Recent reports to the contrary, the government does not have a handle on the number of wolves in Idaho. Not even close. Earlier in April, the state Department of Fish and Game released a report that said there are at least 770 wolves in Idaho. If you believe what the department had to say, there were 26 breeding pairs, down from 49 six years ago. I don’t believe them at all. There are more, way more, than the government lets on.
Listen to what Jim Hayden, a biologist and wolf counter at the Department of Fish and Game, is telling us about his wolf numbers, as reported in The Spokesman-Review newspaper: “The 770 is a number we’re very confident with. We know the actual truth is higher than that, we just don’t know how far higher.” Read that line again: “We just don’t know how far higher.” He also went on to say that the agency stopped looking for breeding pairs after surveying 43 packs “because it’s expensive” and they had enough data to suit the U.S. Fish and Wildlife Service.
There’s no doubt in my mind that Idaho’s backcountry is being overrun by wolves. Wolves are ruthless predators. They’re super smart, constantly breeding and constantly on the prowl for food anywhere they inhabit. Throughout history, man has fought back because man had no choice but to do so. Wolves have long created problems for farmers, ranchers and urbanization. Wolves kill, slaughter, invade and destroy. Some of the earliest laws passed in the new American colonies were laws allowing for bounties to be paid for each wolf killed.

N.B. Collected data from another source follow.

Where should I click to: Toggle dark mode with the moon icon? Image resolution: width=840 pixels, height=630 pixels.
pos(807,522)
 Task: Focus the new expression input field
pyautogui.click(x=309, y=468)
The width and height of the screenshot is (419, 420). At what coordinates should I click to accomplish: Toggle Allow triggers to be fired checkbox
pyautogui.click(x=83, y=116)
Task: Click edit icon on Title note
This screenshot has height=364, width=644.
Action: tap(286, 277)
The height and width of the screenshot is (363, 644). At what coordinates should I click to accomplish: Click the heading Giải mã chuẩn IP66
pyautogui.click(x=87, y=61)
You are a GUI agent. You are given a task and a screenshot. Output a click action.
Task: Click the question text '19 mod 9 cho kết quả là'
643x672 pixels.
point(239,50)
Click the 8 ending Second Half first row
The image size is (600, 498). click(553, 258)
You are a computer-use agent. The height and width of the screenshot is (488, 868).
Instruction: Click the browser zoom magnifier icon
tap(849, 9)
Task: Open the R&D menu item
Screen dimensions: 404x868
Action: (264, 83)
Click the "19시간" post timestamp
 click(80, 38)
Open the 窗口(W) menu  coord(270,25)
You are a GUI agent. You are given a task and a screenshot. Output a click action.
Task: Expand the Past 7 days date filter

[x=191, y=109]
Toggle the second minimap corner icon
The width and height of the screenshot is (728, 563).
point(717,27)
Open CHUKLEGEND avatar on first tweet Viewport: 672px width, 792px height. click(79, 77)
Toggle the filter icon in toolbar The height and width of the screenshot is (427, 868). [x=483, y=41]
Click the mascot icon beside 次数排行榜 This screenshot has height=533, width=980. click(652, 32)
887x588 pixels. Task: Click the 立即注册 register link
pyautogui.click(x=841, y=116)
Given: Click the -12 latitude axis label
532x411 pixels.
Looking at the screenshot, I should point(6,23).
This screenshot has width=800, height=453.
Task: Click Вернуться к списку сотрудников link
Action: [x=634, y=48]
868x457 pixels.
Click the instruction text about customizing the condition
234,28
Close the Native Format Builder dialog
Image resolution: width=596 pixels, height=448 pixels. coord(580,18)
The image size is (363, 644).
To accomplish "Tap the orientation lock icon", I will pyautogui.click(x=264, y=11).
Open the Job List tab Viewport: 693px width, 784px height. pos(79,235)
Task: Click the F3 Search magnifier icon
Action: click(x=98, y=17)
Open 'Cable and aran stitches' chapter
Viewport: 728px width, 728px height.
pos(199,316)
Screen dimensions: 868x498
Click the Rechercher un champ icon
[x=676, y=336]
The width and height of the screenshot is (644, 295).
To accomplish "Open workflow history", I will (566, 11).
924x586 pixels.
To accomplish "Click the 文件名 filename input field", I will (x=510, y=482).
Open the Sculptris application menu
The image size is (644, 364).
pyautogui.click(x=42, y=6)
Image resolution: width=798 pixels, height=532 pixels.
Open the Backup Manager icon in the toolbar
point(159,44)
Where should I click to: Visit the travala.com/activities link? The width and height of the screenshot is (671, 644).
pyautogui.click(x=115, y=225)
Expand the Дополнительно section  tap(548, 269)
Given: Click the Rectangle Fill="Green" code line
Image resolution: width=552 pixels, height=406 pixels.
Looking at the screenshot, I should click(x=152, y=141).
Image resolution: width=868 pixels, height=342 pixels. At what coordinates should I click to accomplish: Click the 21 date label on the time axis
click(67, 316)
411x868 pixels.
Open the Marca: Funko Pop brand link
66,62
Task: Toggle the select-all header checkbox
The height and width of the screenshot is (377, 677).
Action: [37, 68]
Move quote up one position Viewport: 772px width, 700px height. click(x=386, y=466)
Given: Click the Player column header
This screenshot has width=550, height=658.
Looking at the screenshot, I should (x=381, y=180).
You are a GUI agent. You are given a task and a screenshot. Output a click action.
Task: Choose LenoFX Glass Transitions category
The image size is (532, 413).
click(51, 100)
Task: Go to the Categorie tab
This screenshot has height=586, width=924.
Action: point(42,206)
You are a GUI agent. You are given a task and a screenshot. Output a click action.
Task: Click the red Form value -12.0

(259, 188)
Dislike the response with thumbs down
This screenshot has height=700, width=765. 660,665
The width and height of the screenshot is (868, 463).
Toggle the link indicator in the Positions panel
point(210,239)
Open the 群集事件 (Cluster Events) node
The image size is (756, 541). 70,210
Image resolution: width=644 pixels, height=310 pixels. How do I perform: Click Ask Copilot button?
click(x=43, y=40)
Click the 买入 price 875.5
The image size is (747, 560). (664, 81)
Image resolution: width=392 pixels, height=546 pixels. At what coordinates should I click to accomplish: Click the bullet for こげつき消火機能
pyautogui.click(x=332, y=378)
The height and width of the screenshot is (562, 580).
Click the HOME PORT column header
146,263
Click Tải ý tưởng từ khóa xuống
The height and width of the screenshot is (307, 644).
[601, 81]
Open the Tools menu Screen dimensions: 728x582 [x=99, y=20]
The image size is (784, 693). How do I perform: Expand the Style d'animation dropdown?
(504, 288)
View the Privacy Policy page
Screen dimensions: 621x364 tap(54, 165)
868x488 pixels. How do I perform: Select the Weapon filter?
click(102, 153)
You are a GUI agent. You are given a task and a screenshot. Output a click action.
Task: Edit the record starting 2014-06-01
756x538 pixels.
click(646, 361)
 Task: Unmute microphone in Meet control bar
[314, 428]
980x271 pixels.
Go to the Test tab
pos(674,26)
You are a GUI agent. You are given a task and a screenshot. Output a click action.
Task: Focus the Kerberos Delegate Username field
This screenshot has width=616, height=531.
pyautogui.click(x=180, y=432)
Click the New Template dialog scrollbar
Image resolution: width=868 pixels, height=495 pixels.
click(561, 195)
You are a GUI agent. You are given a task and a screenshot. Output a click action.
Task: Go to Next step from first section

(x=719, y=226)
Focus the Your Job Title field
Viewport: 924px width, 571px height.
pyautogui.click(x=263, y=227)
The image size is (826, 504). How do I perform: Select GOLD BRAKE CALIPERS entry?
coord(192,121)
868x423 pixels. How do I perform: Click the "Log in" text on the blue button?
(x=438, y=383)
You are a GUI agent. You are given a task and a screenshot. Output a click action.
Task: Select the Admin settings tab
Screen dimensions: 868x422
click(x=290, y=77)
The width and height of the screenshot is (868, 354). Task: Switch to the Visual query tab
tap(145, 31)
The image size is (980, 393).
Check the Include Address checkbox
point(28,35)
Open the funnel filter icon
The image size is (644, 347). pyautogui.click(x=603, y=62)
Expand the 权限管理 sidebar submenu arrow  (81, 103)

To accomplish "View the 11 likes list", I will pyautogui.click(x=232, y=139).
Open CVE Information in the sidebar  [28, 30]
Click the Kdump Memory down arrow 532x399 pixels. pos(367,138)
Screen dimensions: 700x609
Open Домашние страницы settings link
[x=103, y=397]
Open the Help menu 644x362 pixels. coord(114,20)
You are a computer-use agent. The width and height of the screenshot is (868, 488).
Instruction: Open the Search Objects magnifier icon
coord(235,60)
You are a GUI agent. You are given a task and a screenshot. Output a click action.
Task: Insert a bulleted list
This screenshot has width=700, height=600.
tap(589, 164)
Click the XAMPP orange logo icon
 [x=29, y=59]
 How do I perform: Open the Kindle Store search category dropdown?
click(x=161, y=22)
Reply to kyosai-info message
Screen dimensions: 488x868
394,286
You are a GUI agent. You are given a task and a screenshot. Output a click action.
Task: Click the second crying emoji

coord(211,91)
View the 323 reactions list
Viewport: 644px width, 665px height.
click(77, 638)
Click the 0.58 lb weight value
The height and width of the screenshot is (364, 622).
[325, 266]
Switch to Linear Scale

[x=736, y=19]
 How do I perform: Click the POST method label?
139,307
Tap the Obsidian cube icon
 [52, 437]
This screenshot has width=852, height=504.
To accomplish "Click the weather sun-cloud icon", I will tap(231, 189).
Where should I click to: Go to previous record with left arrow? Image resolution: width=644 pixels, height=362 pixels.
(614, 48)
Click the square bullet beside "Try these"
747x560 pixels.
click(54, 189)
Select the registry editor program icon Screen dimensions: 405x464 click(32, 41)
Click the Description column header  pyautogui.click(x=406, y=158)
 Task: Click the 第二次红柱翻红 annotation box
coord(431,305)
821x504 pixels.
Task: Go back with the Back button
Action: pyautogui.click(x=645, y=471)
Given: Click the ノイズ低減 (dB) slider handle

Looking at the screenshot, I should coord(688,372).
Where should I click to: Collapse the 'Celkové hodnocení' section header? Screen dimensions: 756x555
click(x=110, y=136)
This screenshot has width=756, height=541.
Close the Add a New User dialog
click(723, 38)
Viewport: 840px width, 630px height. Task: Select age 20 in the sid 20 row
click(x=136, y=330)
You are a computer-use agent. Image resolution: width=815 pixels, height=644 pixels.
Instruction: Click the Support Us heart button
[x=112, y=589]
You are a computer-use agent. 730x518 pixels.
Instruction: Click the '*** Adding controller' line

In the late 1800s, wolf depredation was so bad, some states also adopted bounty programs to eradicate the animal. That wasn’t enough, and that’s the reason why Congress, as early as 1915, sought the removal of wolves from lands in the West by appropriating $125,000 to drive them out.
Now, of course, environmentalists claim we have too few wolves. The problem with the wolf count is that we have too many. We have so many wolves that they’re destroying wildlife. Traditional trophy deer and elk habitats have been sacked. They’re destroying livestock. Wolves — and far more of them than just the 770 the government claims exist — are leaving a trail of destruction in Idaho’s backcountry. And while government bean counters and pencil pushers claim they have the problem well at hand, they don’t.
We’re not “managing” wolves. We’re being inundated by them, and the government is pretending to have a grasp of how many we have in our midst. The biologists either have their collective heads in the sand or they’re willfully and wantonly misleading the public. Meanwhile, environmentalists are ignoring the history contending that somehow, miraculously, wolves have stopped doing what they always do with precision — propagate the species — and that the wolves deserve even greater protection.
Our vast natural resources are being jeopardized, our hunting grounds are disappearing, our wildlife are being ravaged. And the Department of Fish and Game and the governor’s office are doing nothing. When will the so-called “leaders” of this state wake up to the great farce that is wolf reintroduction and annual wolf counts, and do something to stop the rape, pillage and massacre taking place by the predatory wolves that are growing in number?